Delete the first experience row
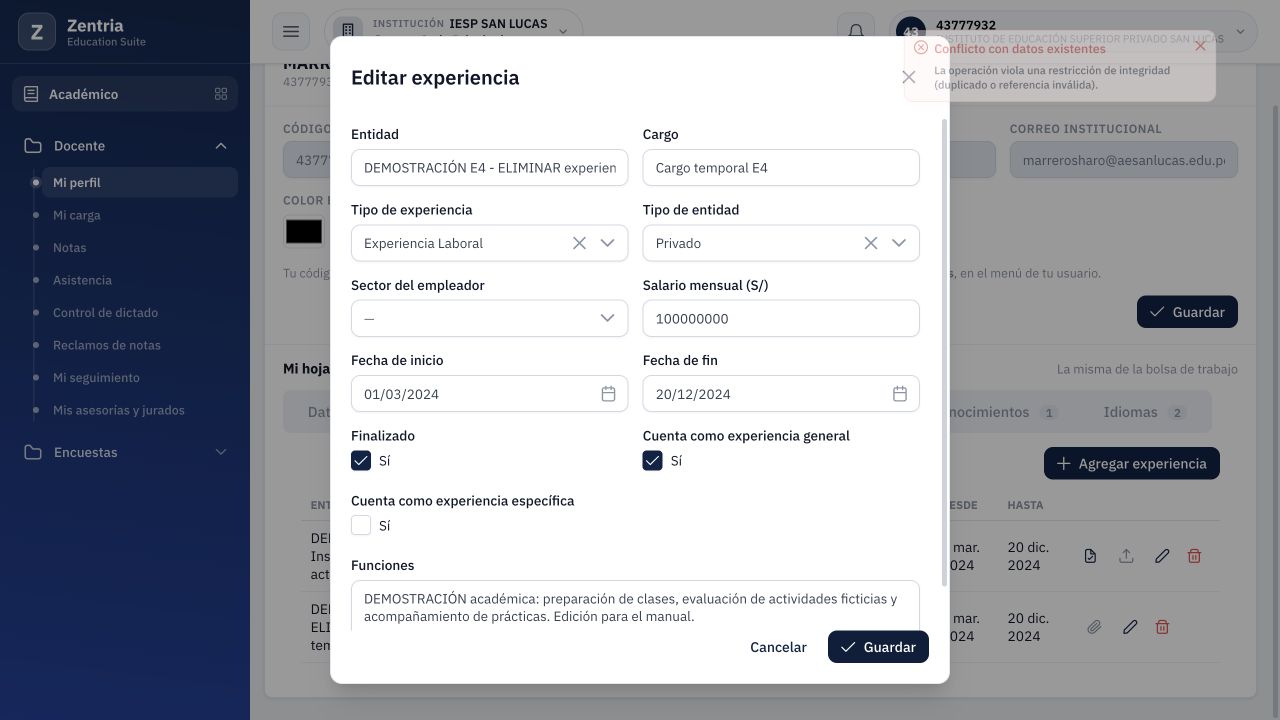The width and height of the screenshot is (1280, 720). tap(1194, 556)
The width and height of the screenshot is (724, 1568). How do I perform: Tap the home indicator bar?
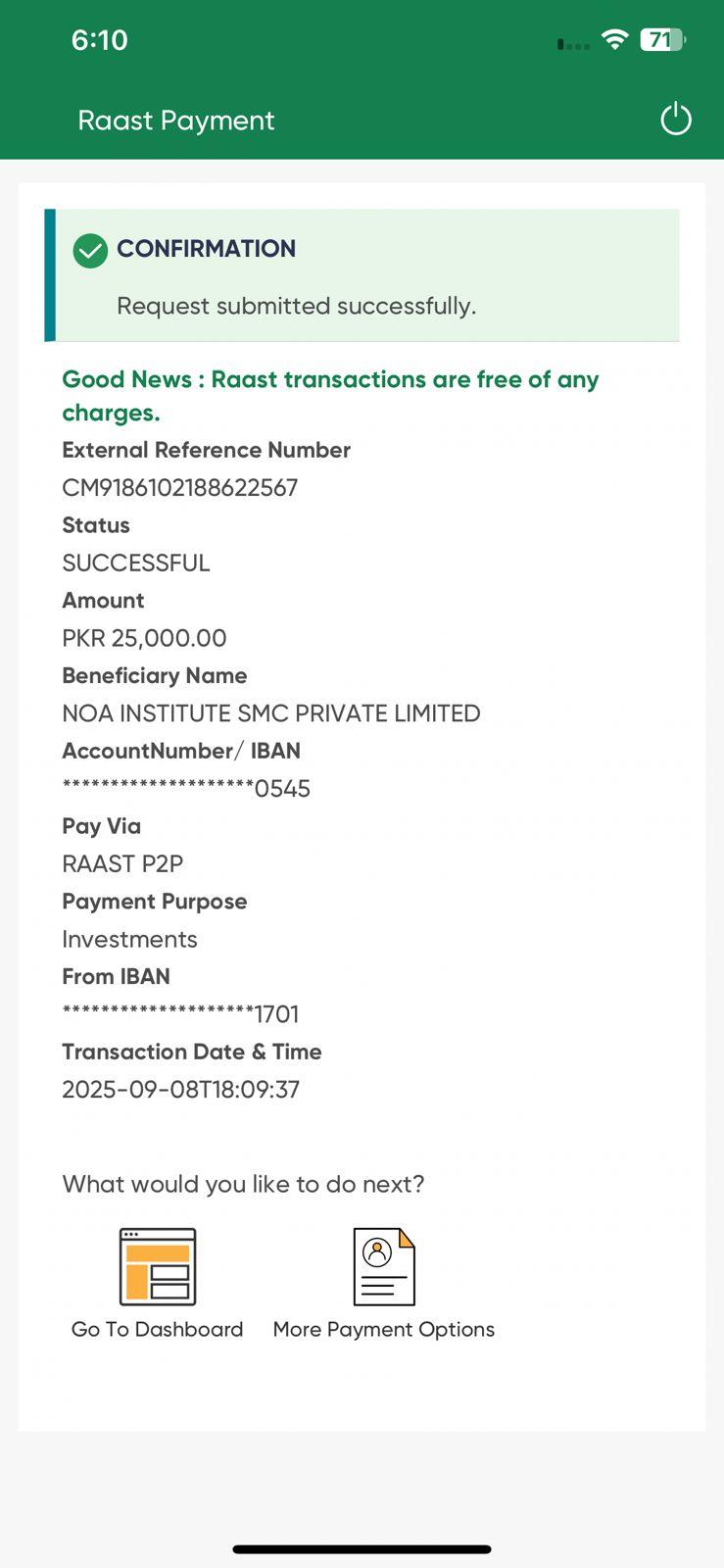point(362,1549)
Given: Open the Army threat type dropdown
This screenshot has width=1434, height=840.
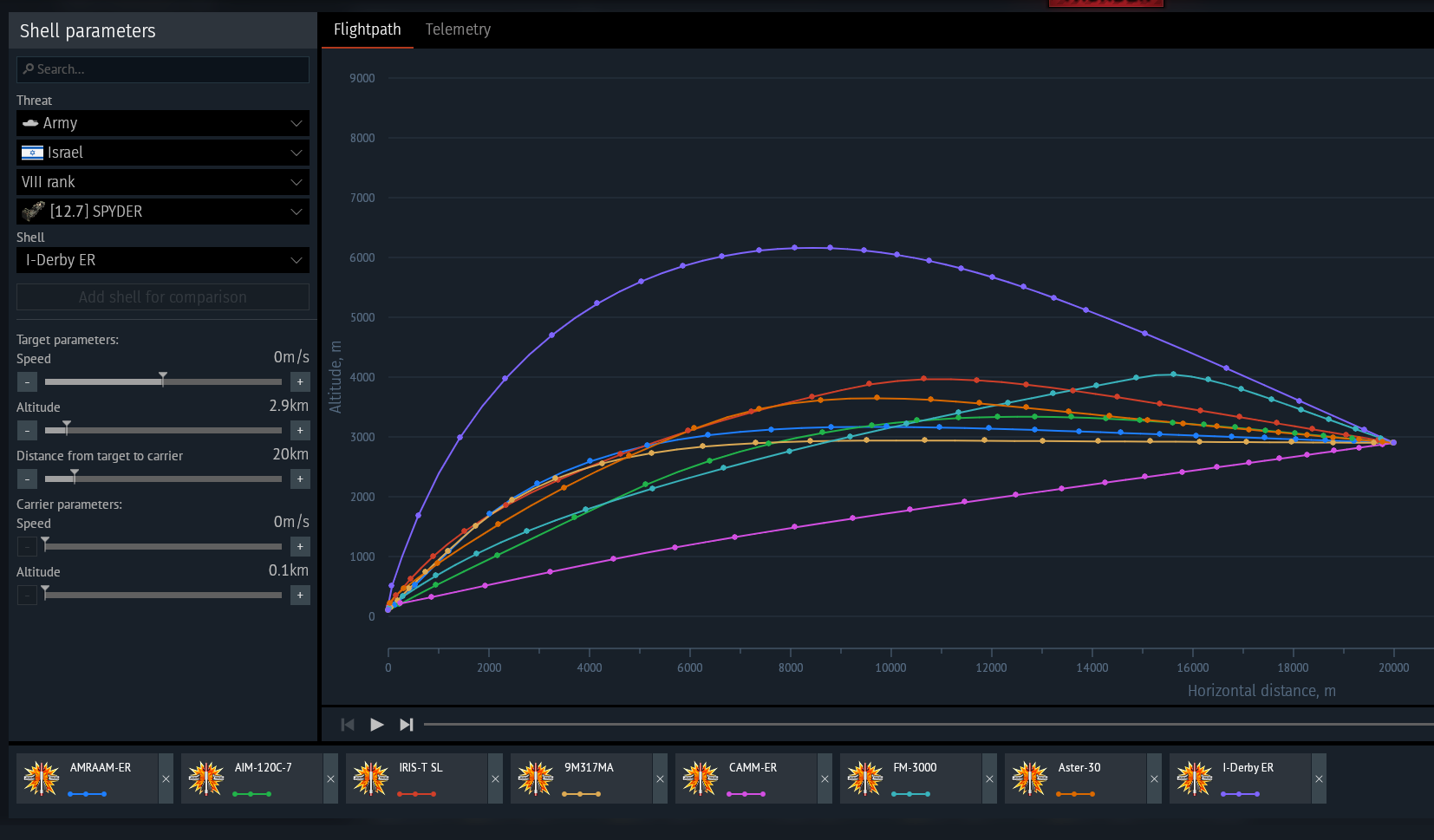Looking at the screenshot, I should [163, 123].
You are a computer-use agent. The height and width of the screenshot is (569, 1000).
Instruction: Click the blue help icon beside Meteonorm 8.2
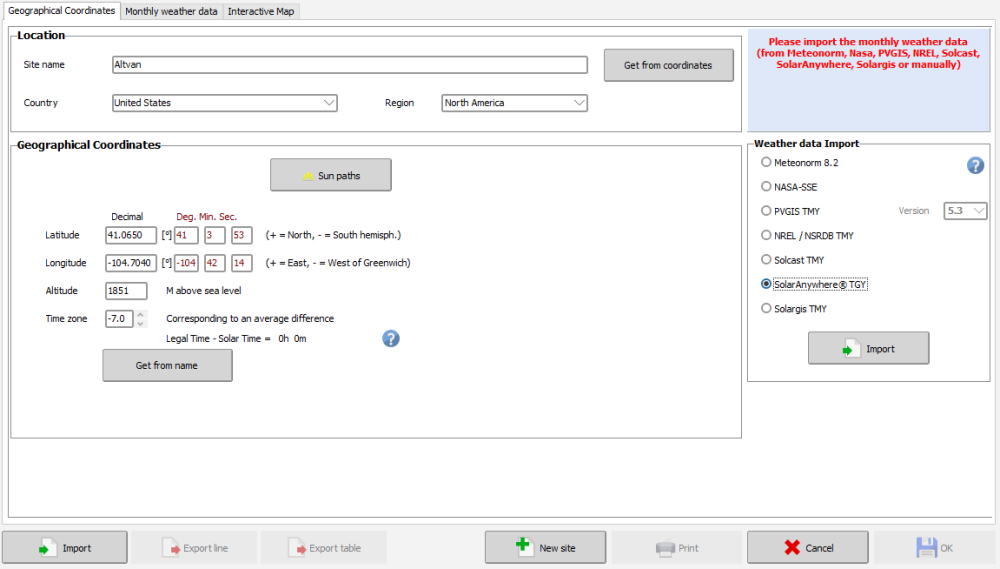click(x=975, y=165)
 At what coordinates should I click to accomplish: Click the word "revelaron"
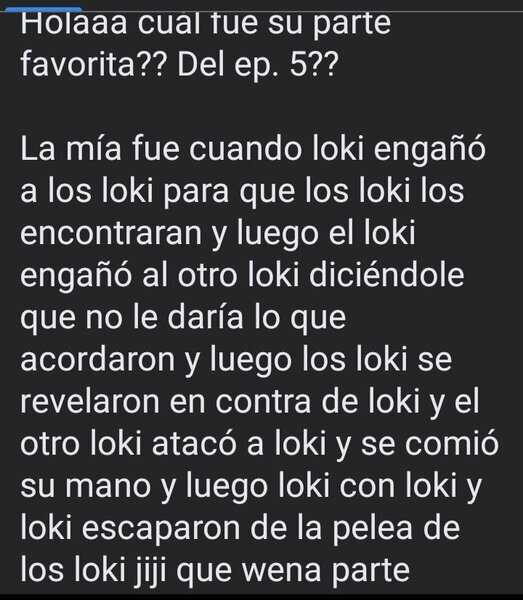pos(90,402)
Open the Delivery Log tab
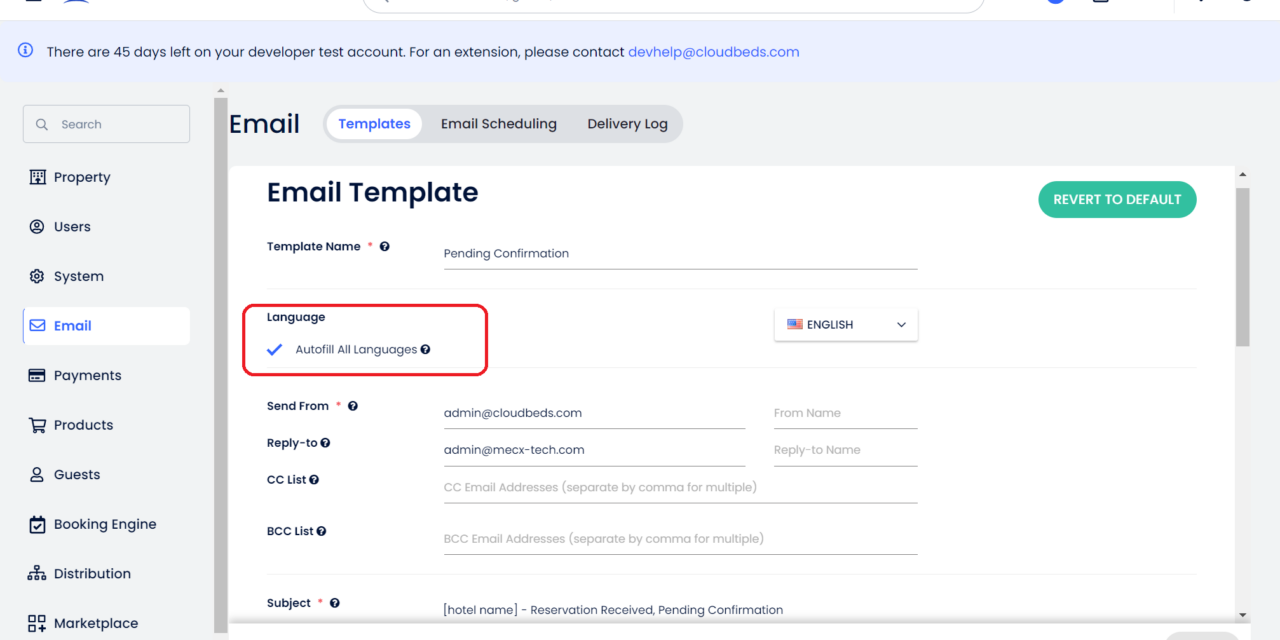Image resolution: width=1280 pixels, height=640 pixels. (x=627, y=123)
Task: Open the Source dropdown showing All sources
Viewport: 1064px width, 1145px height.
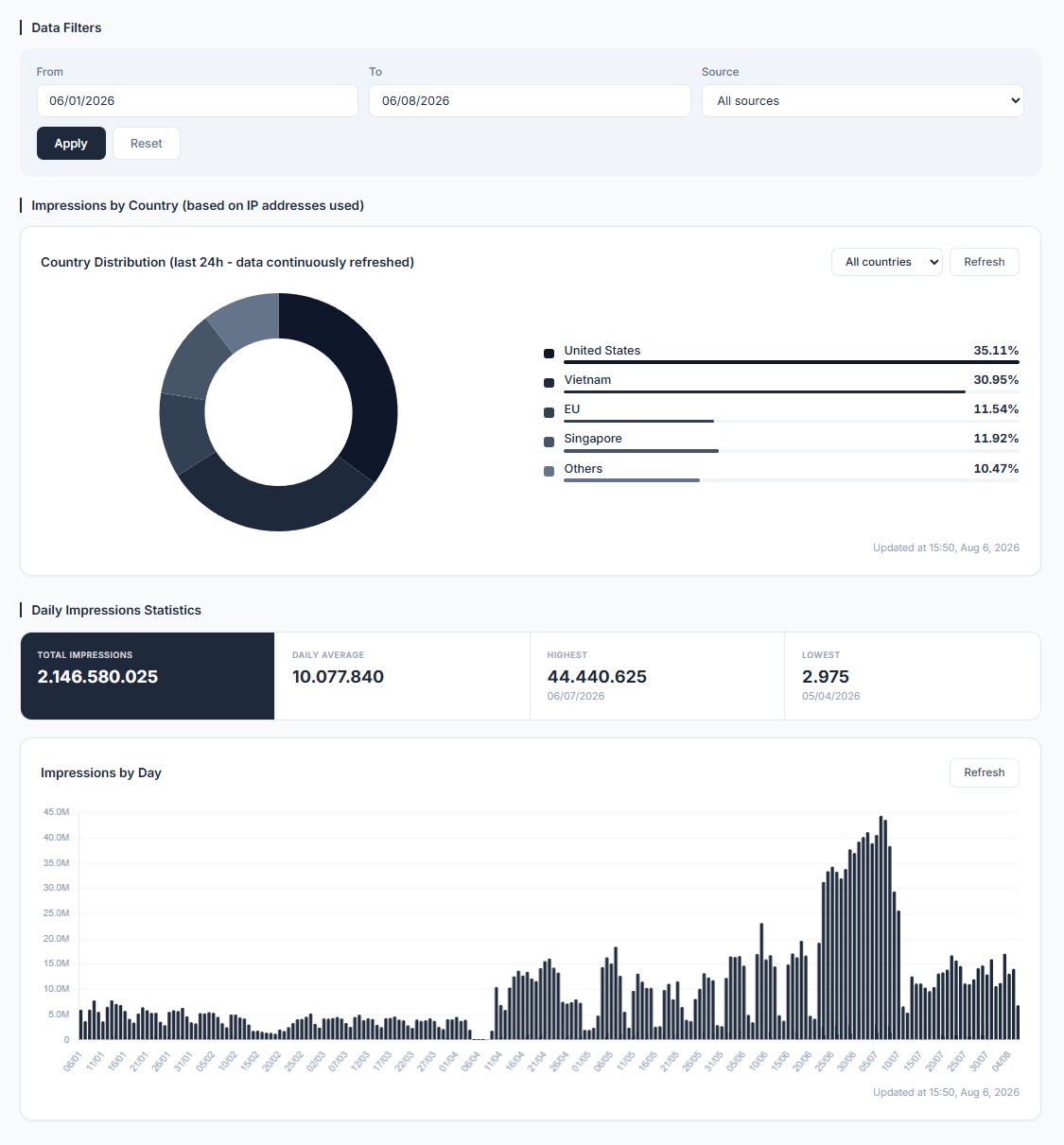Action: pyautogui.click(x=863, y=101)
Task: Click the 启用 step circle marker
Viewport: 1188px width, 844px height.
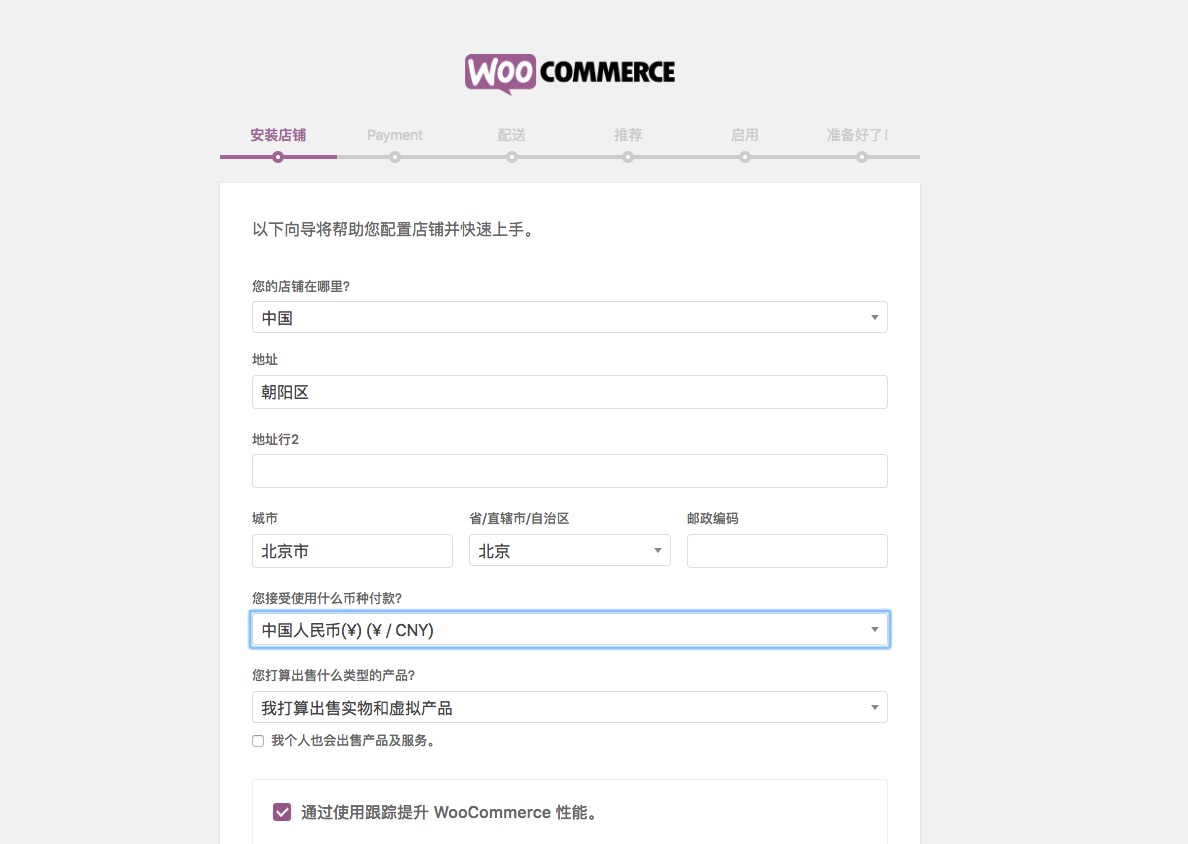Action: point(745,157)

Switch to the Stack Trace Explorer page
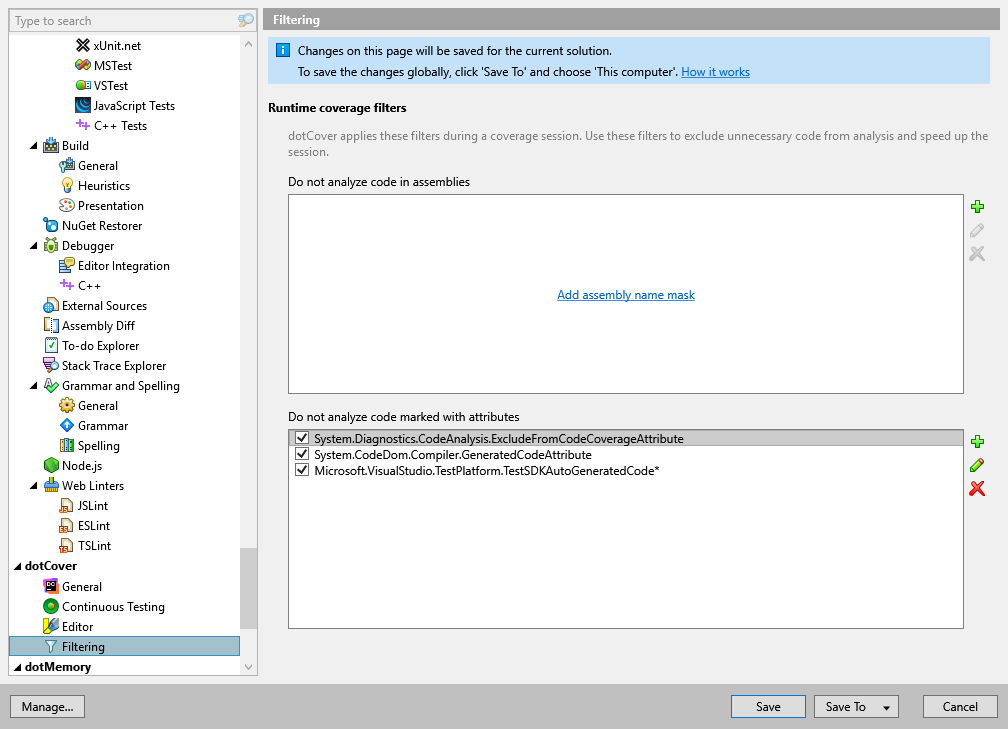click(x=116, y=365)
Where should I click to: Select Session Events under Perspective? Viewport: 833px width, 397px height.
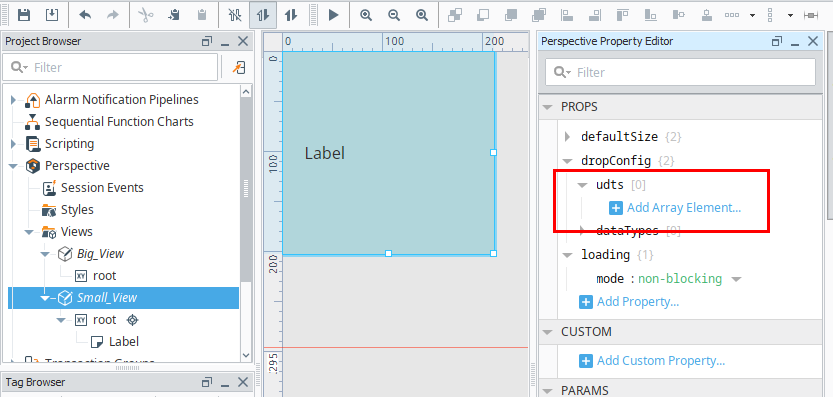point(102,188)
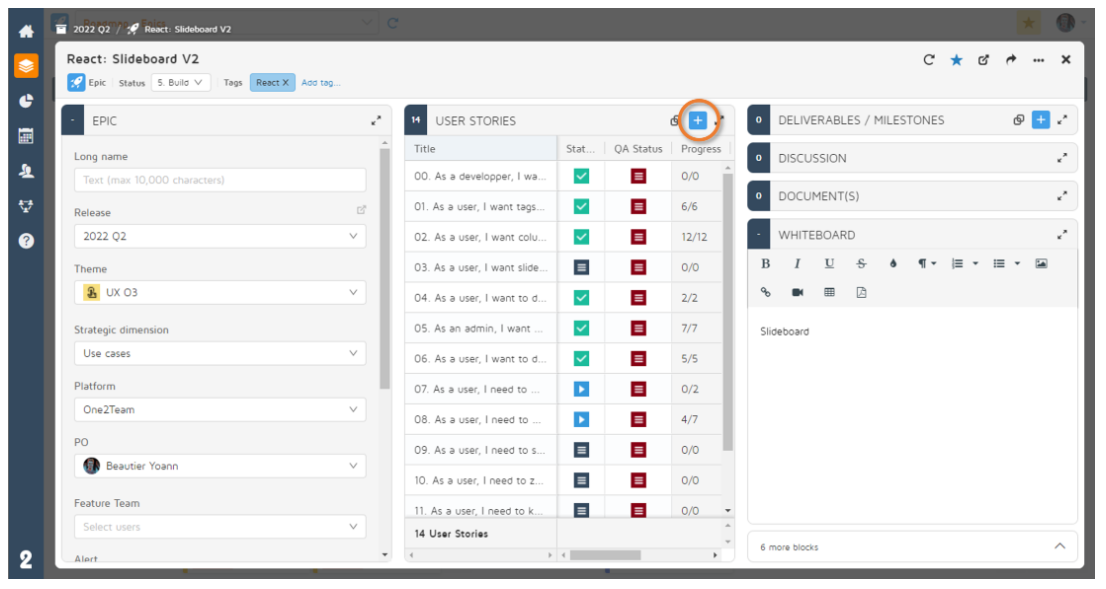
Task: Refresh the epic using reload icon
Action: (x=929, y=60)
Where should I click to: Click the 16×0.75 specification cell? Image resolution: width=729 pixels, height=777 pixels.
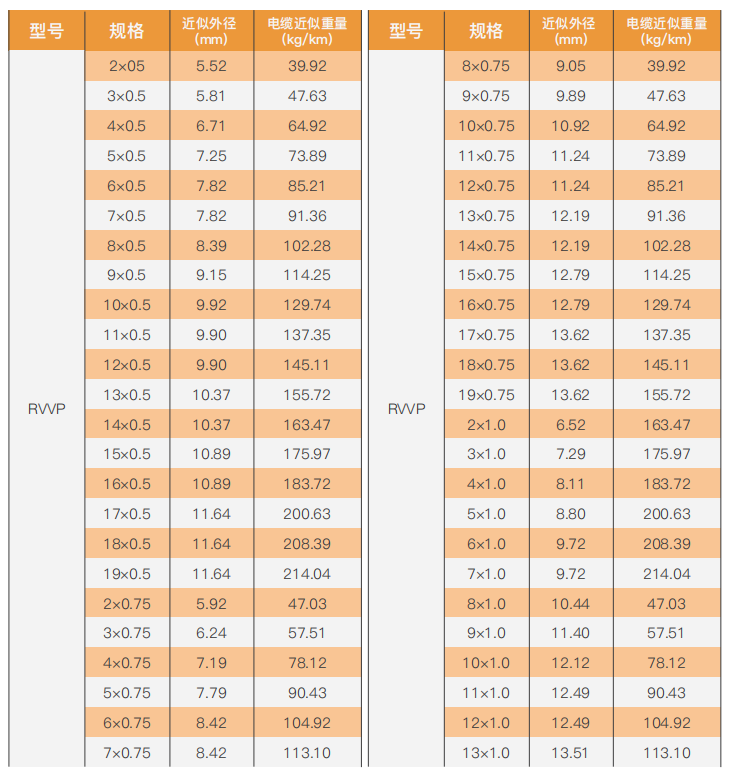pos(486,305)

▶ **PROMPT**
Search the data for "dropdown". Copy each line that has it.

▶ **ANSWER TO THE PROBLEM**
Given: Open the Army threat type dropdown
Task: Open the Source dropdown showing All sources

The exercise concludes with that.